ECLI:NL:RBROT:2020:11451
Rechtbank Rotterdam
- Eerste aanleg - enkelvoudig
- Rechtspraak.nl
Opheffing van erfdienstbaarheid van uitpad op grond van artikel 5:79 BW
In deze zaak, behandeld door de kantonrechter te Rotterdam, is op 11 december 2020 uitspraak gedaan in een geschil over de opheffing van een erfdienstbaarheid van uitpad. Eiser in conventie, [naam persoon A], heeft de erfdienstbaarheid ingesteld, terwijl gedaagden in conventie, [persoon B] en [persoon C], de opheffing daarvan vorderen. De procedure is gestart na een mondelinge behandeling op 10 november 2020, waarbij aanvullende producties zijn ingediend door [naam persoon A]. De vordering van [persoon B] en [persoon C] is gebaseerd op artikel 5:79 BW, dat stelt dat een erfdienstbaarheid kan worden opgeheven indien de uitoefening daarvan onmogelijk is geworden of de eigenaar van het heersende erf geen redelijk belang meer heeft bij de uitoefening.
De kantonrechter heeft vastgesteld dat de erfdienstbaarheid oorspronkelijk was ingesteld om [naam persoon A] toegang te geven tot de openbare weg, maar dat deze situatie is veranderd. Door de demping van een vaart is het nu mogelijk voor [naam persoon A] om via zijn eigen erf de openbare weg te bereiken. De kantonrechter concludeert dat [naam persoon A] geen redelijk belang meer heeft bij de uitoefening van de erfdienstbaarheid, aangezien hij deze niet gebruikt voor het doel waarvoor deze is ingesteld. De erfdienstbaarheid wordt daarom opgeheven.

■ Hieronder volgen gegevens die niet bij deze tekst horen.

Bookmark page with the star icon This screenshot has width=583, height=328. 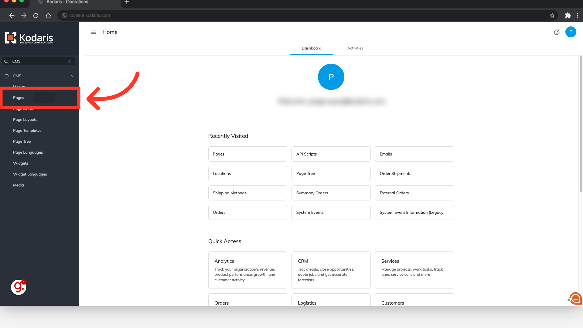pyautogui.click(x=552, y=15)
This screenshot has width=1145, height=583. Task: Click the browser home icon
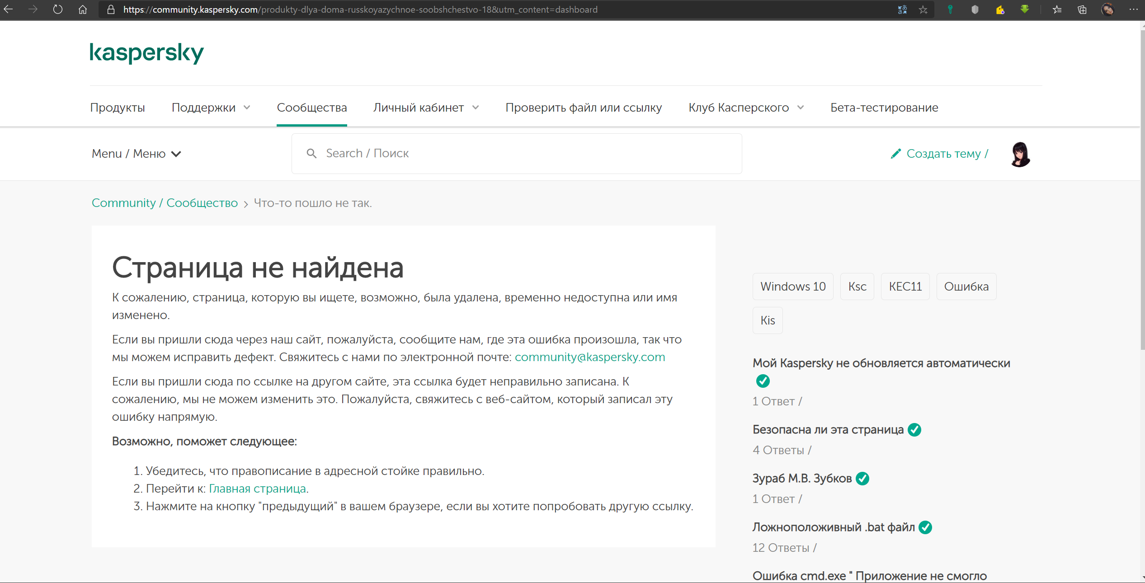point(83,9)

Daarnaast zijn de vorderingen van [naam persoon A] in conventie, waaronder de verwijdering van een plantenbak en het snoeien van beplanting, afgewezen. De kantonrechter heeft geoordeeld dat [persoon B] en [persoon C] verantwoordelijk zijn voor hun eigen beplanting en dat er onvoldoende bewijs is geleverd voor de vordering tot verwijdering van de plantenbak. De proceskosten worden gecompenseerd, zodat iedere partij zijn eigen kosten draagt.